One of PUZZLE‘s main goals is to provide secure information exchange services between stakeholders and SMEs&MEs inside the PUZZLE ecosystem. To achieve this, the Safe Information eXchange (SIX) component is responsible to exchange information about cyber-incidents using a secure and reliable communication mechanism based on a blockchain network and smart contracts functionalities.

The reference architecture for the SIX component (Figure 1) includes two distinct parts, the Security Context Broker (SCB) and the PUZZLE Blockchain network.

The flow of information between the said parts is comprised of the phases that include:

Figure 1: Architecture of secure information exchange services between stakeholders and PUZZLE
  1. The Risk Assessment Engine, which is in charge of discovering vulnerabilities and computing risks for all target assets in the target system, sends the resultant risk graph to the Policy Recommendation Engine, which creates an ideal set of attestation rules.
  2. By developing the chain code of the Smart Contract logic required for the deployment, execution, and sharing of the attestation tasks, the SCB serves as the trusted operator of the generated attestation policies and sends them to the Smart Contract Composition Engine for conversion into Smart Contracts.
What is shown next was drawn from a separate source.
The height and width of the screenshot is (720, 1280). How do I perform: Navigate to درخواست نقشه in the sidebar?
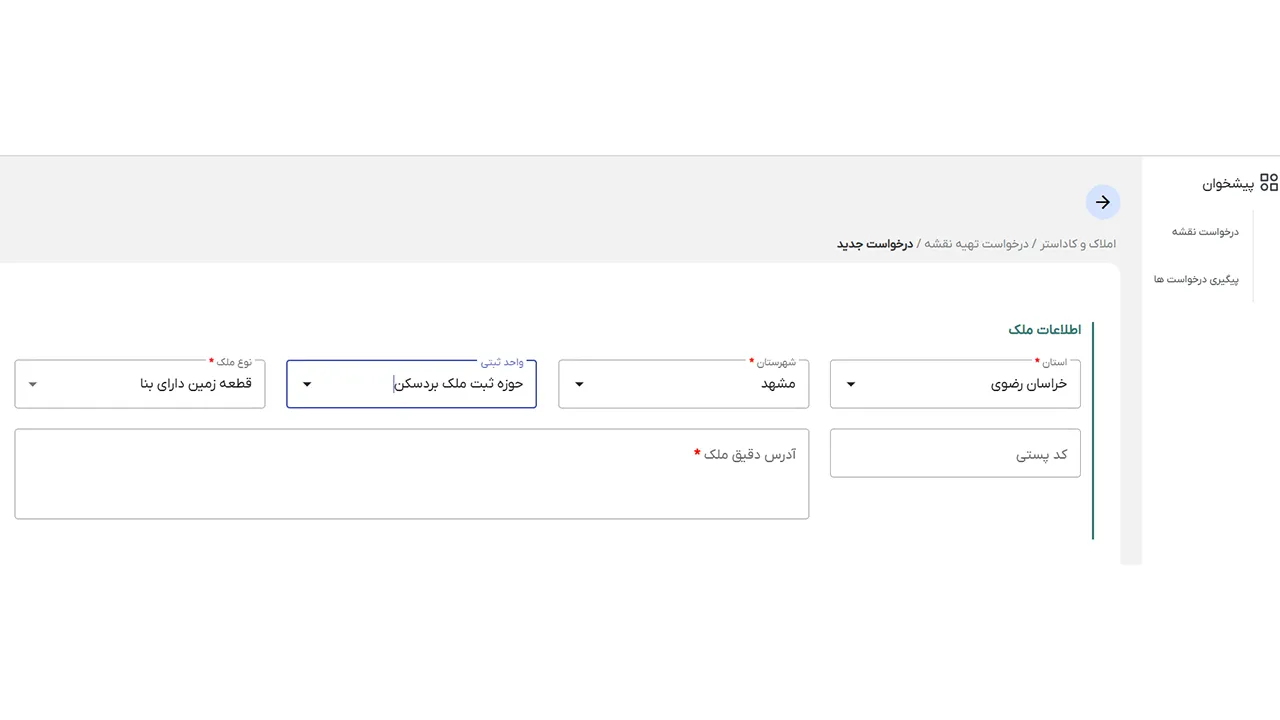tap(1205, 231)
Additionally, SCB creates the collective threat intelligence output and provides it to the PUZZLE Blockchain.
  3. In order to confirm the accuracy of the measured traces, the Keycloak – Attribute-based Access Control (ABAC), which is used as verifier, compares them with a group of reliable reference values.
  4. The outcome of the attestation is used as the basis for the generation of an Attestation Report, which is then sent to the Blockchain Peer by the corresponding verification mechanism.
  5. The Blockchain Peer does an extra check to ensure that the attestation procedure was correctly carried out. If successful, the Orderer component records the outcome to the ledger. The attestation procedure is finished at this point.
  6. The SCB will get the querying user’s/certificate SMEs’ from the Blockchain CA in order to confirm if the user/SME is authorized to access the other user’s/attestation SMEs’ history.
  7. The Blockchain Peer fetches and provides the desired attestation report to the inquiring user if the certificate satisfies all requirements.

Therefore, the SIX component has the capability to gather threat intelligence information, which can then be used to identify new threats and vulnerabilities.

After being shared in PUZZLE Blockchain framework, the threat information can be retrieved and displayed with the services of the dashboard and the visualizer, respectively.

Author: FORTH – Institute for Computer Science.